While The World Watches Terri
I normally don't post much about the things that really affect this family, mostly I end up griping about which kid annoyed me at the moment or if something in news has bothered me. Tonight is different, while the world watches Terri Schiavo, my family is facing the same loss.
UPDATE:Richard Burnaby Hugh Dyott left us Tuesday afternoon. Obituary can be found here
My parents divorced when I was seven, I don't remember much of "them" being together except some brief glimpses into vacations and random flashbacks of a mundane childhood. Of course I remember the airport that I spent a good early part of my life on, but that's immaterial to this story.
After my parents divorced, my mom dated a few guys but finally met an Englishman several years her senior. I, being the spolied rotten ten year old I was/still am took some delight in making this "pseudo-daddy-replacement" pay for anything I could think of. And that he did. Quite often, all through my childhood my mom and Richard stuck it out as I went through a mundane adolescence.
Over time, Richard became a huge part of the family. My animosity eventually waned, to the point where we could actually spend time together ranting on about futures in various industries. In the end, it was slightly comical that I chose a field that was almost solely based on his research that he had done thirty years prior.

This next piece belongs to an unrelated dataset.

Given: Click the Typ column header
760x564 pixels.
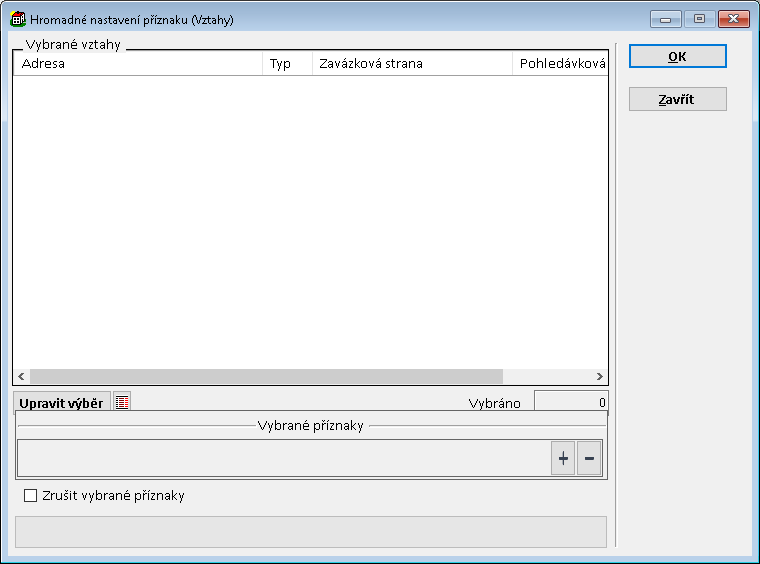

But tonight, as the world watches Terri, we are watching Richard. A couple of months ago after my mom and Richard returned from a absolutely memorable trip to a conference to India, Richard fell ill and went into the hospital. After days of tests and biopsies, our worst fears came to light. Liver cancer, terminal, maybe a couple of years, no scratch that, maybe a couple of months. Go home now. Spend time together NOW.
A couple of weeks ago, I gathered the kids and told them what was going on. Grandpa Richard was very sick and he was not going to get better. You know, the point really hit home with me as I watched Hannah breakdown and wail for her grandfather, someone who has only been in her life a short time but has made a huge impact on her life. In fact, the hardest part of these events is watching it through my children's eyes as they mourn the loss of their grandfather.
But tonight, we're watching and waiting. E-mails come in from my aunt who has reached "Sainthood" by coming in from London and staying with my mom through this. We're not thinking day-to-day, but hour-to-hour as our time with Richard draws to a close.
But who was Dr. Richard Dyott? He was a pioneer in pioneer in fiber optics dating back to the 1960's, a son of a Englishman who spent his early childhood in Tientsin, China and a well respected and published engineer. And he was a friend, a grandpa, and someone who is being taken too soon from us.